Un malore improvviso, durante una partita di calcetto, ha stroncato la vita di Giampiero Garrido. Sul corpo del trentenne sarà eseguita l’autopsia. La sera di giovedì 22 gennaio 2026, il ragazzo è andato in arresto cardiaco, accasciandosi sul campetto dell’Ex Corderia a Sestri Ponente (Genova). Nonostante i tentativi di rianimazione, durati un’ora, i medici non hanno potuto che constatarne il decesso. Giampiero lascia la moglie e tre figli, il più piccolo ha solo un anno. Ora, sulla morte del giovane, indaga la Procura.
Le indagini
«Ciao Giampi, con te è morto un pezzo di tutti noi». È uno dei messaggi che circolano sui social per ricordare il calciatore. Giampiero Antonio Garrido Yanez, originario dell’Ecuador, giocava in seconda categoria: era tesserato nella l’Asd Ricreativo.
Aspetti che per il pm Giuseppe Longo sono da chiarire.

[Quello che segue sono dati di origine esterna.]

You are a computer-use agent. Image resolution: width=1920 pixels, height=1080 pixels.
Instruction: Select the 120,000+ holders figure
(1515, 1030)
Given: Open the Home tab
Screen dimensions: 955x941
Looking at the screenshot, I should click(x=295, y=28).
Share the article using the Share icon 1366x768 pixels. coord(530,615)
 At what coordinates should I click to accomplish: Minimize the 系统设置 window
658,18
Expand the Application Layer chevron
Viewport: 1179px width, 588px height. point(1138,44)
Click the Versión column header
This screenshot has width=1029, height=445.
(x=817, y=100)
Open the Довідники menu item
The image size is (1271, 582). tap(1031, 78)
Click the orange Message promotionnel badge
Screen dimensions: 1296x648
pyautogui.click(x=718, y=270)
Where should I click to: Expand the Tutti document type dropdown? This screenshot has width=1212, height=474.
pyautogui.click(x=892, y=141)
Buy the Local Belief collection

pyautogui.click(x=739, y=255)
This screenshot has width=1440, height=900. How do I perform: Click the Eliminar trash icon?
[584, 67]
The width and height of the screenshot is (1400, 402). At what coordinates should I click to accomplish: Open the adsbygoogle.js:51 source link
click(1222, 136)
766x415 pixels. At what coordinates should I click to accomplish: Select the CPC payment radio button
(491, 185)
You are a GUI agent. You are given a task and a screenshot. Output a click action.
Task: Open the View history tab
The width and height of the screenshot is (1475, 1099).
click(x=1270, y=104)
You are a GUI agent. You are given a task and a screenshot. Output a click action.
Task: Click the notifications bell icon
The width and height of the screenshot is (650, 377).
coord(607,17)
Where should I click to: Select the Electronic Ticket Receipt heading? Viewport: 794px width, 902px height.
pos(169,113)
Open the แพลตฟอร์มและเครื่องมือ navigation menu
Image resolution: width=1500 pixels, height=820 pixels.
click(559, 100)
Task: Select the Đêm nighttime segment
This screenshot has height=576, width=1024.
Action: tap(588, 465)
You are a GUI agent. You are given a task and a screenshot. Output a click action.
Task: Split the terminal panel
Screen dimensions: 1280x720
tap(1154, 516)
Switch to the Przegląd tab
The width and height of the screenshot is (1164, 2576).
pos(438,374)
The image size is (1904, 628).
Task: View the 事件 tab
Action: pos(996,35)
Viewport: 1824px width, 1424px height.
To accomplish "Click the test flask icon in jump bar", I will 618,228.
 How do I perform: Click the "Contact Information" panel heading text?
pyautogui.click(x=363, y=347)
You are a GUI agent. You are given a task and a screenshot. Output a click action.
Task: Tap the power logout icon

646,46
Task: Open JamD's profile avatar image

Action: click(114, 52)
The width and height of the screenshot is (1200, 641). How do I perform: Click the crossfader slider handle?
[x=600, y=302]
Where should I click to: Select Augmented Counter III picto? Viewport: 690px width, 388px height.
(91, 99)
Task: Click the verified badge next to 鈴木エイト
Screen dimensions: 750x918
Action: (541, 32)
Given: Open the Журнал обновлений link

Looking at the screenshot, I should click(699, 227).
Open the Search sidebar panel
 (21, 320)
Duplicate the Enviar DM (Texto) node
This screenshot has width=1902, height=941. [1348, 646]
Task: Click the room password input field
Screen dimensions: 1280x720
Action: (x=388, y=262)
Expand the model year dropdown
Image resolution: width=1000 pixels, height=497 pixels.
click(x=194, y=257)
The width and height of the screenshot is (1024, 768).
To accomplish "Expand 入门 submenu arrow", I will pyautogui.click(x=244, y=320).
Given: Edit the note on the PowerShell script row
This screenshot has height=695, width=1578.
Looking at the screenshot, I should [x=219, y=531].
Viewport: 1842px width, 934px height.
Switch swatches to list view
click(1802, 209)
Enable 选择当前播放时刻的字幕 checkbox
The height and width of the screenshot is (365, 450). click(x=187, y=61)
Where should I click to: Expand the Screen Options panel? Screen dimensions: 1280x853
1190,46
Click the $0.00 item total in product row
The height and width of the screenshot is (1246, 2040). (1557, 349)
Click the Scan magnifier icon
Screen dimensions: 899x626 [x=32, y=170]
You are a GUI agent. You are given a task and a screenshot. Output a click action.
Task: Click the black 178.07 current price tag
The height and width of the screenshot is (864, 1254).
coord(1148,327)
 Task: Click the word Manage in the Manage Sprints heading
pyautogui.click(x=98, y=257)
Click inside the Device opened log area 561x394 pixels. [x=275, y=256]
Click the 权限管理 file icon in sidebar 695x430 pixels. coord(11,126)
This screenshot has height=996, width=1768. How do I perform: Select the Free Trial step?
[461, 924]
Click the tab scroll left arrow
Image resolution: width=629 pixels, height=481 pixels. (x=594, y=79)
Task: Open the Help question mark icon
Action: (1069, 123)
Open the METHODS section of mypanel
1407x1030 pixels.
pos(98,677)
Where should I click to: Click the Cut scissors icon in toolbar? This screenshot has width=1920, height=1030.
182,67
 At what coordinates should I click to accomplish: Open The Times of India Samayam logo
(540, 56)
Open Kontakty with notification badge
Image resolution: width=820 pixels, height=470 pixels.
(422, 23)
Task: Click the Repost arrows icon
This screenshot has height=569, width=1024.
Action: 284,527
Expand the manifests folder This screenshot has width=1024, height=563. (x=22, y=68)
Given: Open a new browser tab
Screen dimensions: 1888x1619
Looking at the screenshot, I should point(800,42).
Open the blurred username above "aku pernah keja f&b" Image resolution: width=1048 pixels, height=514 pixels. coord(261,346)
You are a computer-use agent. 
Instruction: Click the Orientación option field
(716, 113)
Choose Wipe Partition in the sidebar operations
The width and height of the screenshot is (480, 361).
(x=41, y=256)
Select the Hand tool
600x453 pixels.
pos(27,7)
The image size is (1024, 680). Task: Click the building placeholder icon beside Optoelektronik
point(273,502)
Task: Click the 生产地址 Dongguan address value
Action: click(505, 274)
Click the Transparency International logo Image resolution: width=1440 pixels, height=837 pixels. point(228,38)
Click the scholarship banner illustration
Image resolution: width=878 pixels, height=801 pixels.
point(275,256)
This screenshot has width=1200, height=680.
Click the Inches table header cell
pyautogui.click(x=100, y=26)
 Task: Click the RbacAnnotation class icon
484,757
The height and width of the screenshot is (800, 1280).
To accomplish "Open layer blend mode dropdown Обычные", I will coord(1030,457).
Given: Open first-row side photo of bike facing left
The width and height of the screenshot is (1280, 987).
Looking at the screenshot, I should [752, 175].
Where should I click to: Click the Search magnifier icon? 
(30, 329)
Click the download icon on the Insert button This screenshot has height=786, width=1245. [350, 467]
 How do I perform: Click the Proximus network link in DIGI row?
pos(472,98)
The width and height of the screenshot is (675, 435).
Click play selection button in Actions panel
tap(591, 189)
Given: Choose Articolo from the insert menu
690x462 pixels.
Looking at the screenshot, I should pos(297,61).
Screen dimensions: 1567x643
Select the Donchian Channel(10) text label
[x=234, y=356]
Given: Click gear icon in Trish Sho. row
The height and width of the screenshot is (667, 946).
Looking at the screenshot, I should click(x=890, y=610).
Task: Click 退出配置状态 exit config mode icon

Bisognerà indagare per sapere se il tesseramento fosse ancora attivo, e in questo caso, se il 30enne fosse stato sottoposto agli accertamenti medici obbligatori per potere partecipare agli eventi sportivi. Garrido faceva parte anche di un team amatoriale “Sotto il Pontos Fc”. «Il calcio era la sua grande passione», racconta chi lo conosceva bene. Tuttavia, stando alle prime indagini, il medico curante avrebbe sconsigliato a Garrido di praticare sport per alcuni problemi di salute. Per questa ragione è stata disposta l’autopsia.